- WHAT YOU SHOULD DO -
Leaving out all pictures, write out word for word the lines from the one containing "Click the Insert Date and Time calendar icon" to the end of the data below.

- DATA LISTING -
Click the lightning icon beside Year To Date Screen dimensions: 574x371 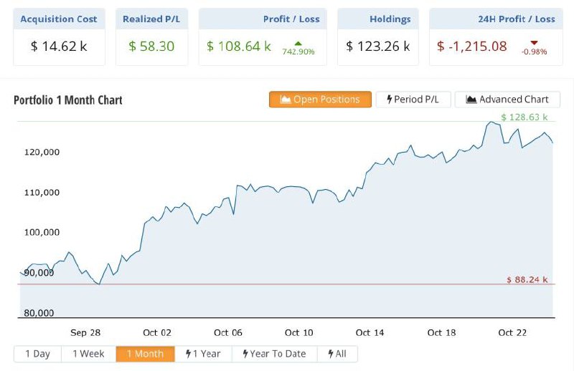pos(245,354)
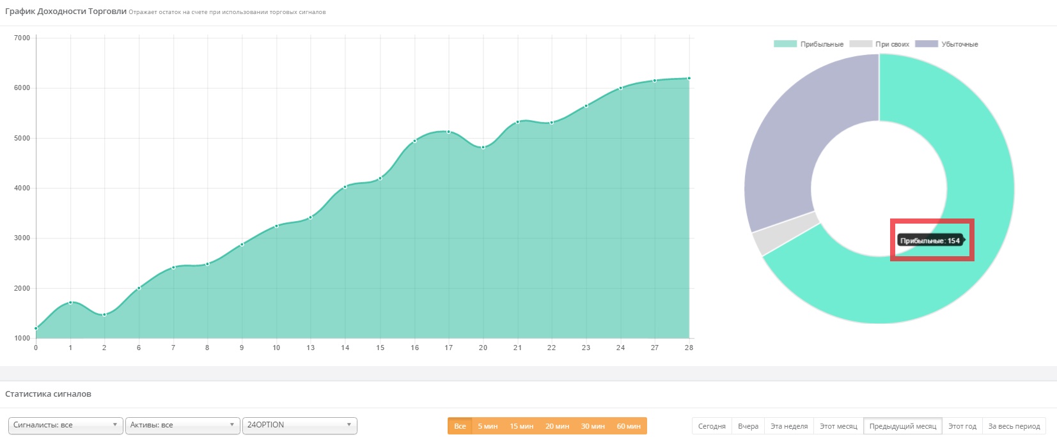Show За весь период statistics
This screenshot has width=1057, height=437.
pyautogui.click(x=1014, y=426)
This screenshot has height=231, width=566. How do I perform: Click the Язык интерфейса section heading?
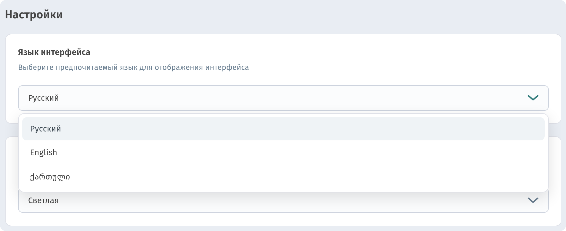pyautogui.click(x=54, y=52)
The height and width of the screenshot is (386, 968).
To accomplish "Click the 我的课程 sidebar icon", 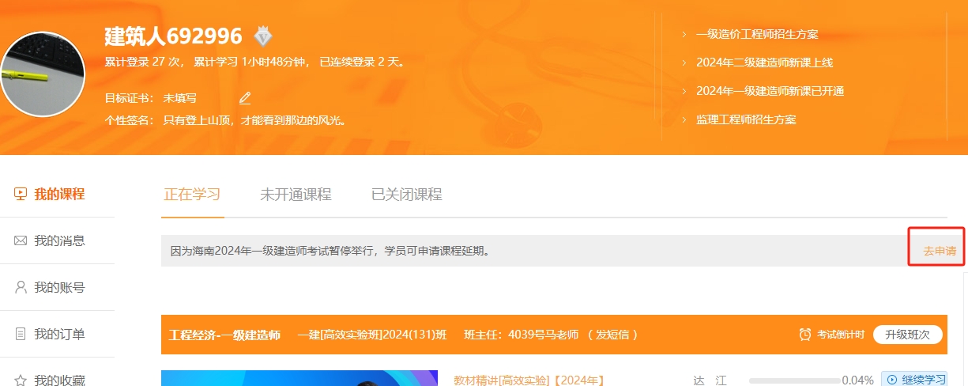I will coord(21,194).
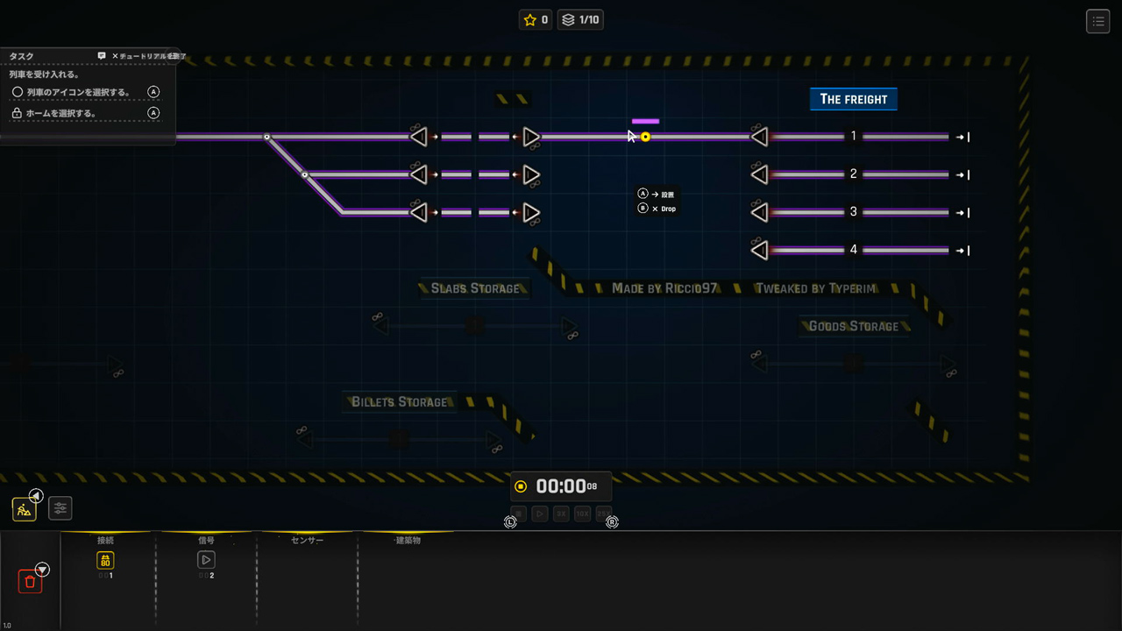Toggle the yellow stop indicator beside the timer
Screen dimensions: 1122x631
click(x=521, y=486)
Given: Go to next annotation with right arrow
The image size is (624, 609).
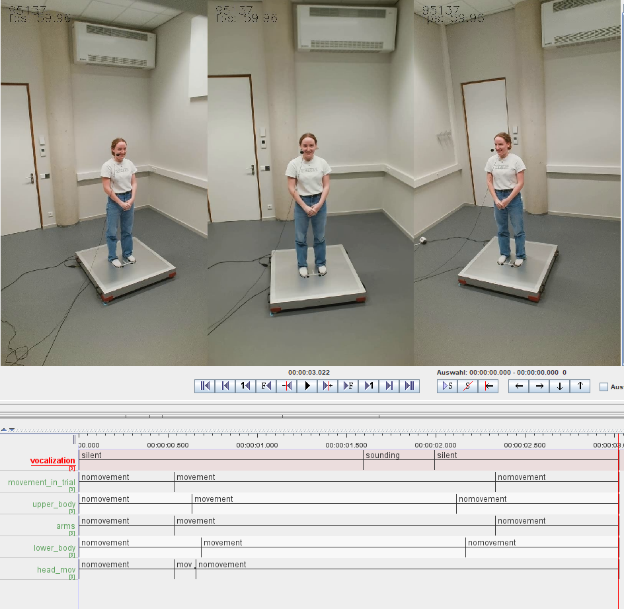Looking at the screenshot, I should (x=539, y=386).
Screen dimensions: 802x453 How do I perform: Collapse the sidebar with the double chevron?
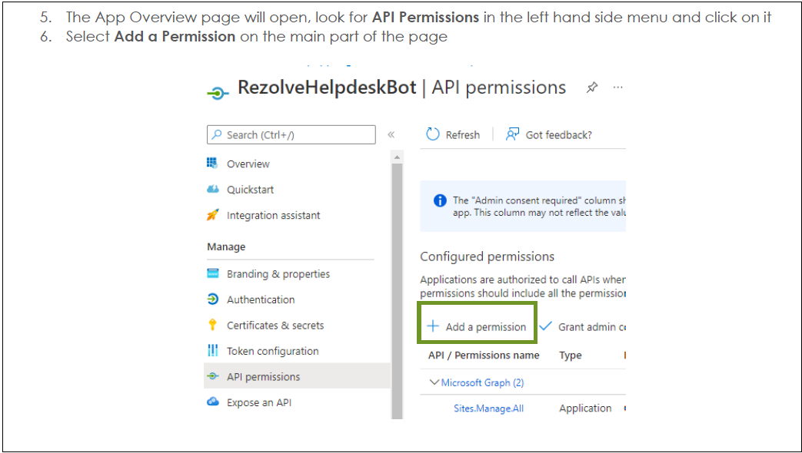click(x=391, y=135)
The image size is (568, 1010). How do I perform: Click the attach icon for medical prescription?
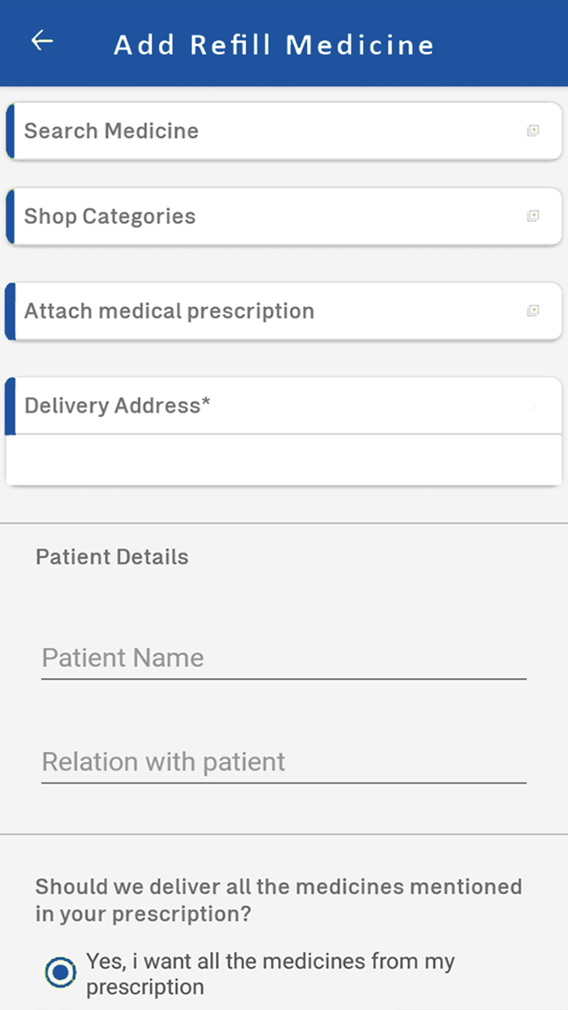pyautogui.click(x=533, y=310)
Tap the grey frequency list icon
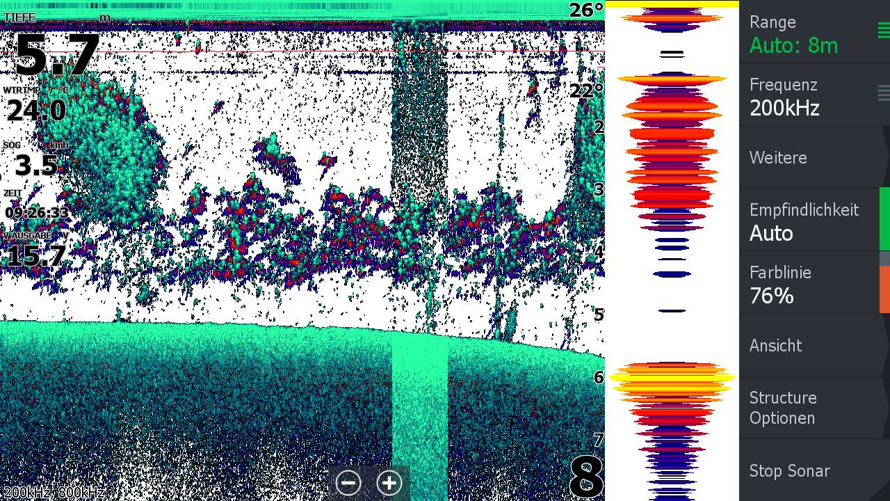890x501 pixels. pyautogui.click(x=883, y=93)
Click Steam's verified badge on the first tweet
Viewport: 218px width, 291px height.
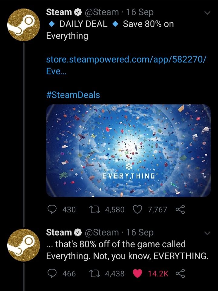(x=78, y=12)
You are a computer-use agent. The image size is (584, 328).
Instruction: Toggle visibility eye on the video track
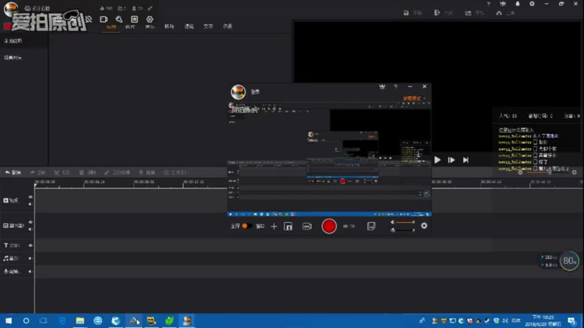(30, 197)
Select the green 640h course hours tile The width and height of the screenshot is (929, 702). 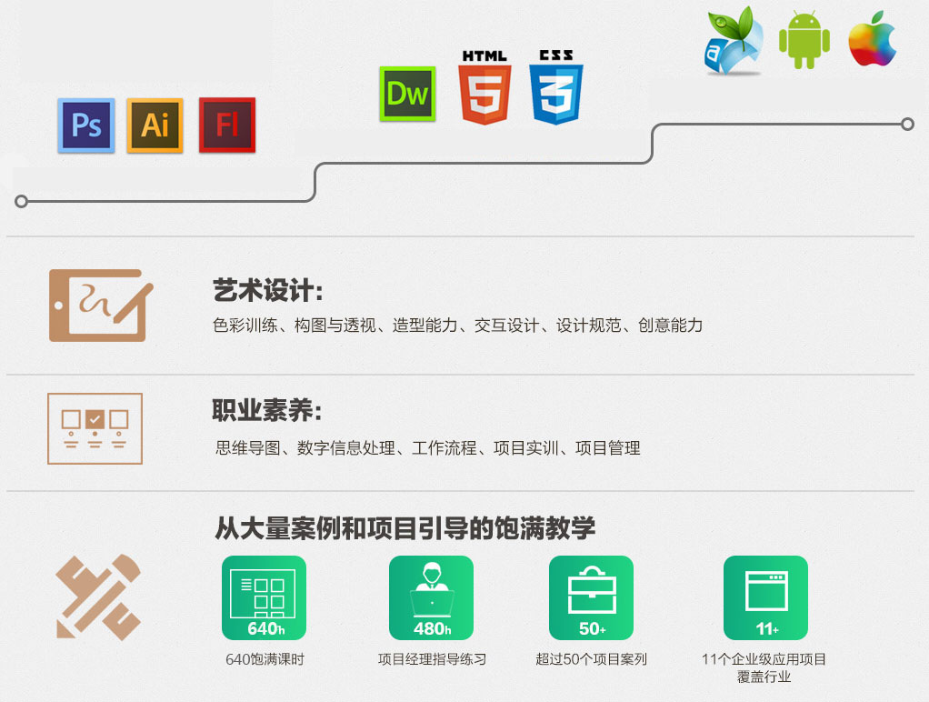click(264, 597)
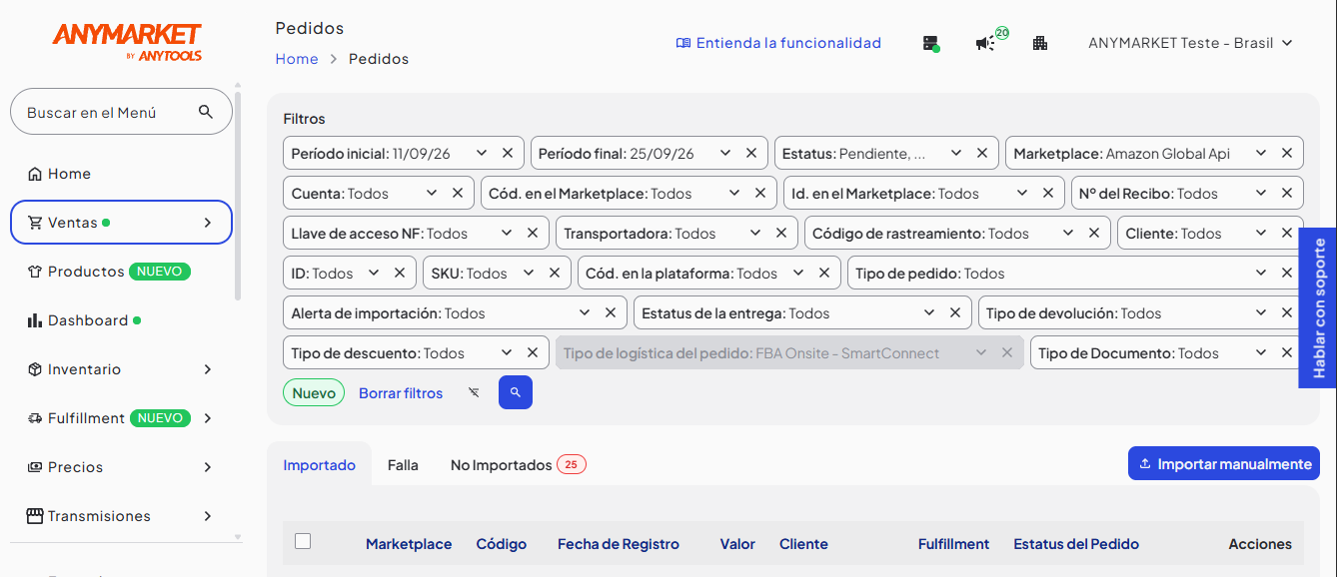Open the ANYMARKET Teste - Brasil account dropdown
This screenshot has width=1337, height=577.
click(x=1190, y=43)
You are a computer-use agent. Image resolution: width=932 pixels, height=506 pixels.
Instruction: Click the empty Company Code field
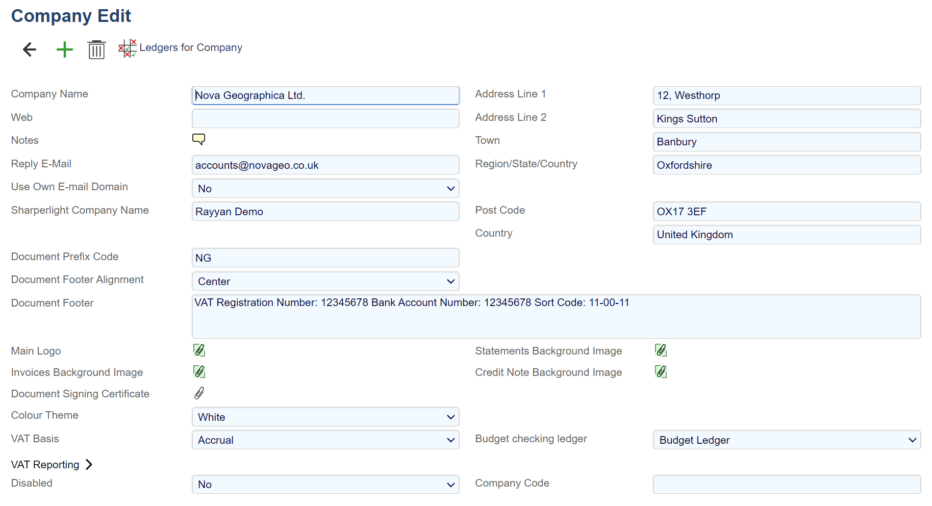click(787, 484)

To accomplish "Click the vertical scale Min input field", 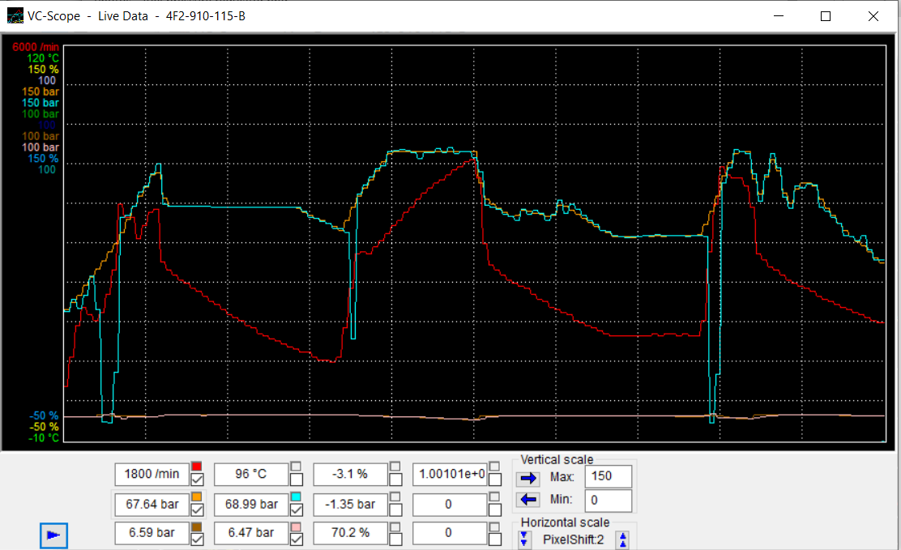I will pyautogui.click(x=608, y=500).
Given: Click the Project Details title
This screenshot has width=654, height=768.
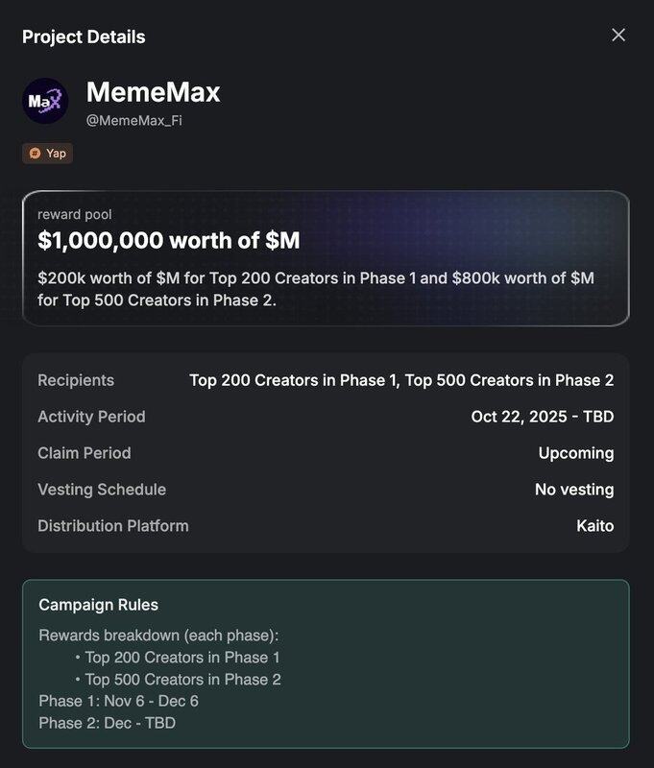Looking at the screenshot, I should (84, 37).
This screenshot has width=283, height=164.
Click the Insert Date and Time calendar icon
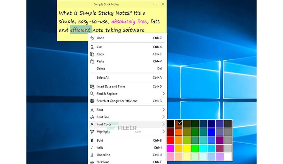pyautogui.click(x=92, y=86)
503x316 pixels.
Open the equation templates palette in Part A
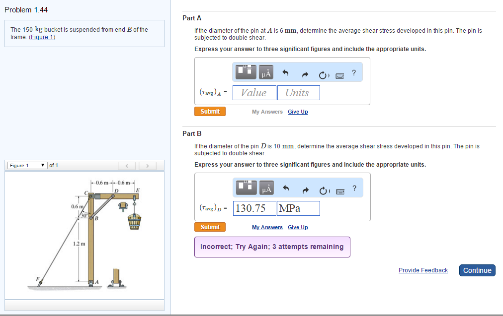click(x=246, y=71)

- TASK ANSWER -
Click the Insert Date and Time calendar icon
pyautogui.click(x=92, y=86)
503x316 pixels.
Open the equation templates palette in Part A
click(x=246, y=71)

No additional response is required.